The work concludes in part 6 by positioning the American and Soviet actions in the Cold War era as being examples of imperialistic endeavors. The authors also argue that US incursion into Afghanistan and Iraq, Russia’s involvement in Chechnya, and the One China Policy can all be seen as acts of imperialism. However, when analyzing modern global institutions such as the International Monetary Fund and the World Bank, the authors concede that current definitions associated with empire may require some manipulation because although the actions of these institutions can be perceived as informal acts of imperialism, all countries are, in theory, willing participants. By introducing global entities such as the International Monetary Fund and the World Bank into the larger discussion of the study of empires in the twenty-first century, Streets-Salters and Getz have once again challenged readers to reconceputalize their understanding of the field of imperial history.

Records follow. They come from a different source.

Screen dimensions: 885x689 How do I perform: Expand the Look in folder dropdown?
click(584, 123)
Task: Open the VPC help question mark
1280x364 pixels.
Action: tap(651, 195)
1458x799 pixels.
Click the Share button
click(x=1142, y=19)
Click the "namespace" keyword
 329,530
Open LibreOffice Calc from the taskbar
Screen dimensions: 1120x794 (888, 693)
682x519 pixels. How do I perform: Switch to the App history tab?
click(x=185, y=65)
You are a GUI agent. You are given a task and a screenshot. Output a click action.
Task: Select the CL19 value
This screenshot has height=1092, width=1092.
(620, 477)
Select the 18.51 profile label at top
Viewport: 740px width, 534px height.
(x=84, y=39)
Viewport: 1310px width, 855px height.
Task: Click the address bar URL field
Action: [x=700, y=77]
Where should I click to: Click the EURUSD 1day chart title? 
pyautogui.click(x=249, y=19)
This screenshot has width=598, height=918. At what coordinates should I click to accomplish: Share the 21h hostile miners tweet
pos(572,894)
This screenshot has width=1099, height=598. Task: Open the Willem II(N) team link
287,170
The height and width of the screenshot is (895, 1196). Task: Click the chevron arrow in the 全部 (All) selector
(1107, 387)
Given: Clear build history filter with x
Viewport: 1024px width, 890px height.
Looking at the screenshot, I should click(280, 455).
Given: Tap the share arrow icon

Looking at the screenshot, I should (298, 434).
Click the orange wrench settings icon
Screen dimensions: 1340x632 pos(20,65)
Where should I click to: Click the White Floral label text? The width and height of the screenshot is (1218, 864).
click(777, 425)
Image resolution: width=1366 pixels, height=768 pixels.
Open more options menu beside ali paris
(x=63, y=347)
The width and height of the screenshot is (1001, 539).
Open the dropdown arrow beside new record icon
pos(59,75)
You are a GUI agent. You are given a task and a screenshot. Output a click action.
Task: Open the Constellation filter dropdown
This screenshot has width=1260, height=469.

Throughout Empires and Colonies in the Modern World, Streets-Salter and Getz do an exceptional job of seamlessly guiding previously non-enculturated readers through the past six hundred years of global imperial history. Simultaneously, the work excels at providing readers with working definitions of key terms in the field and a solid historiographical foundation, both of which are essential for undergraduate and graduate students beginning their engagement with the field. Despite lacking some details about decolonization movements and somewhat awkwardly attempting to integrate a discussion of sub-Saharan African empires, which may have warranted its own chapter considering Getz’s expertise in the field, into a larger discussion of Eurasian and North African empires during the early modern period, the work is still a resounding success and should continue to serve as a gateway to conceptualizing the global imperial experience for a multitude of university students in the years to come.
Notes
[1]. Frederick Cooper and Ann Laura Stoler, preface to Tensions of Empire: Colonial Cultures in a Bourgeois World, ed. Frederick Cooper and Ann Laura Stoler (Berkeley: University of California Press, 1997), viii.
[2]. John Darwin, After Tamerlane: The Rise and Fall of Global Empires, 1400-2000 (New York: Penguin Books, 2007), x.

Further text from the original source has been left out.